What Is The Procedure For Capital Increase Based on Capital Systems of Joint-Stock Companies?
At principal capital system; according to Regulation on Procedures and Principles Applied at General Assembly Meeting of Joint Stock Companies and with the participation of the representative of the Ministry, the pertinent provision of the Articles of Association of the Company about “capital” is amended.
In the amendment text, the amount of the capital expansion, the source of the increase, either cash or payment in kind, the amount to pay before the registration and the period to complete the due amount shall be set out. As a caveat, the minutes of the General Assembly Meeting where the capital is increased shall be registered at the Trade Registry within three months; otherwise, the capital increase is deemed null and void.
On the other hand, at the registered capital system and for the closed joint-stock companies, the authority to increase the capital up to the ceiling set forth at the Articles of Association might be conferred upon the Company’s Board of Directors. The Board might exercise such right within the five years starting from the mandate granted at the company’s General Assembly meeting.
What is Capital Increase Due to Loss?
In the circumstances where at least half of the total amount of the capital and legal reserves of the company in aggregate proves to be unrequited, the Board of Directors is obliged to come forward with some enhancement proposals for the attention of the General Assembly the Company.
To prevent deterioration in financial conditions or minimize the impacts, the Board of Directors of the Company might propose alternately curing measures to the attention of the General Assembly, including but not limited to completion of capital, capital expansion, shutting down of some units, sale of the subsidiaries and change in marketing strategy.
The General Assembly has unfettered discretion on the adoption of the proper measures and accordingly,
I) might accept the proposed measures “as is” without any change,
II) adopt with an amendment or,
III) adopt a brand new proposal other than the one proposed by the Board of Directors.

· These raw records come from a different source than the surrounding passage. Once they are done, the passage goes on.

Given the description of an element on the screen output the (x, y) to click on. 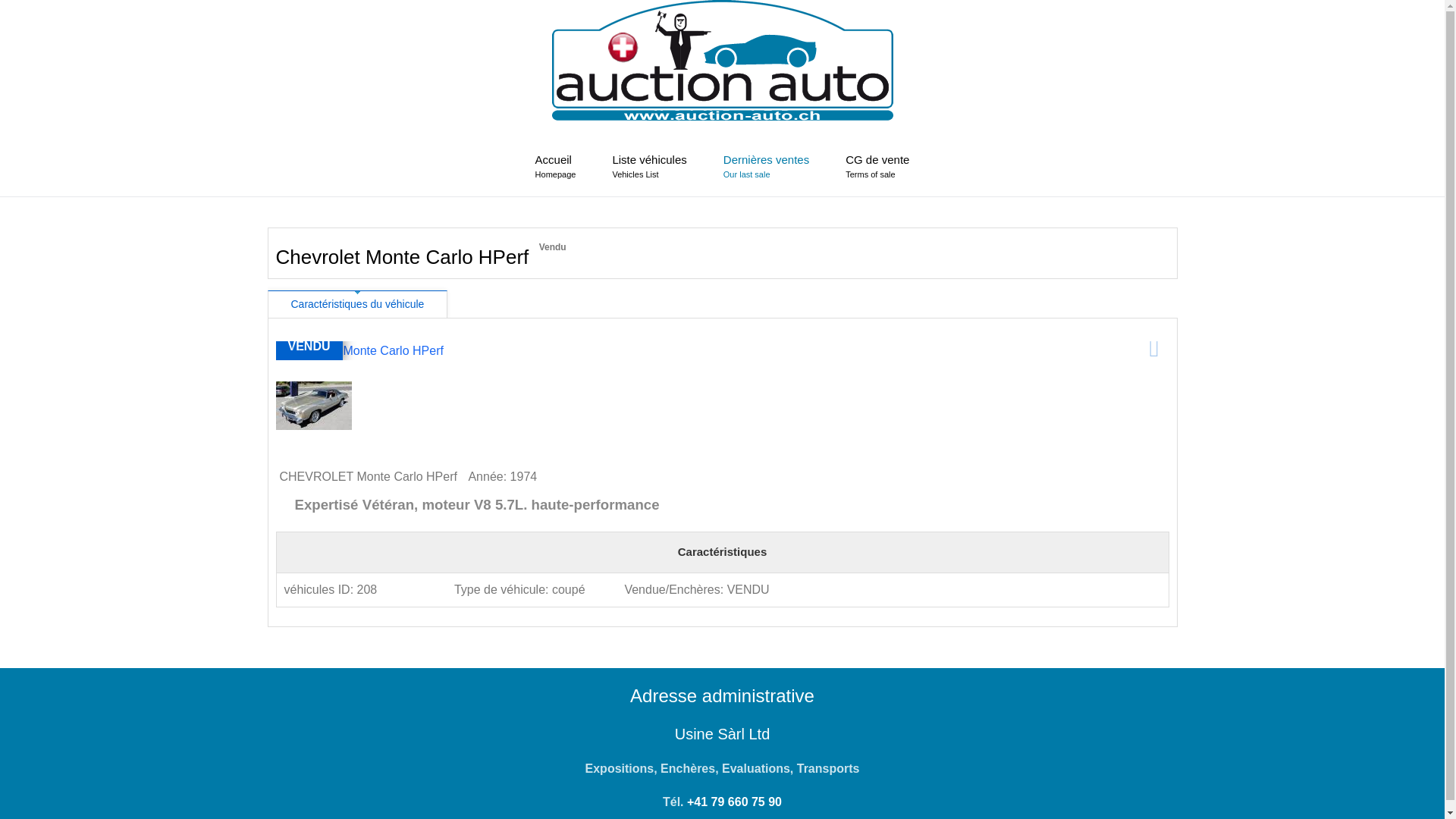
Chevrolet Monte Carlo HPerf Element type: hover (313, 405)
Accueil
Homepage Element type: text (555, 165)
+41 79 660 75 90 Element type: text (734, 801)
Chevrolet Monte Carlo HPerf Element type: hover (359, 351)
CG de vente
Terms of sale Element type: text (877, 165)
photo Element type: hover (359, 349)
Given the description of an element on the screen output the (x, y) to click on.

In the circumstances where 2/3 of the total amount of the capital and legal reserves of the company in aggregate proves to be unrequited, to avoid automatic liquidation, the General Assembly shall render one of the following,
I) satisfaction with the 1/3 of the capital and accordingly capital decrease,
II) completion of the capital or,
III) capital increase.
In practice, completion of capital means some or all cures the shortcoming of the balance sheets of the shareholders. Each shareholder is obliged to participate to the completion in proportion with its capital share and cannot seek the return or reimbursement for the contributed amount under any condition to avoid any doubt and different from capital commitment or extension of credit to the company, it is fair to say that the obligation to complete the capital is in the form of a grant.
The joint-stock companies might opt for a decrease in the capital in proportion with the loss first and afterwards increase the capital to the point they deem fit.
Finally, different from the previous alternative, joint-stock companies might directly opt for capital increase without exercising the path of capital decrease first.
However, the downside of this scenario is that in the immediate capital expansion, the company shall pay half of the increased amount before the registration, whereas in other scenarios, the obligation to make the payment of the capital before the registry is only 25%.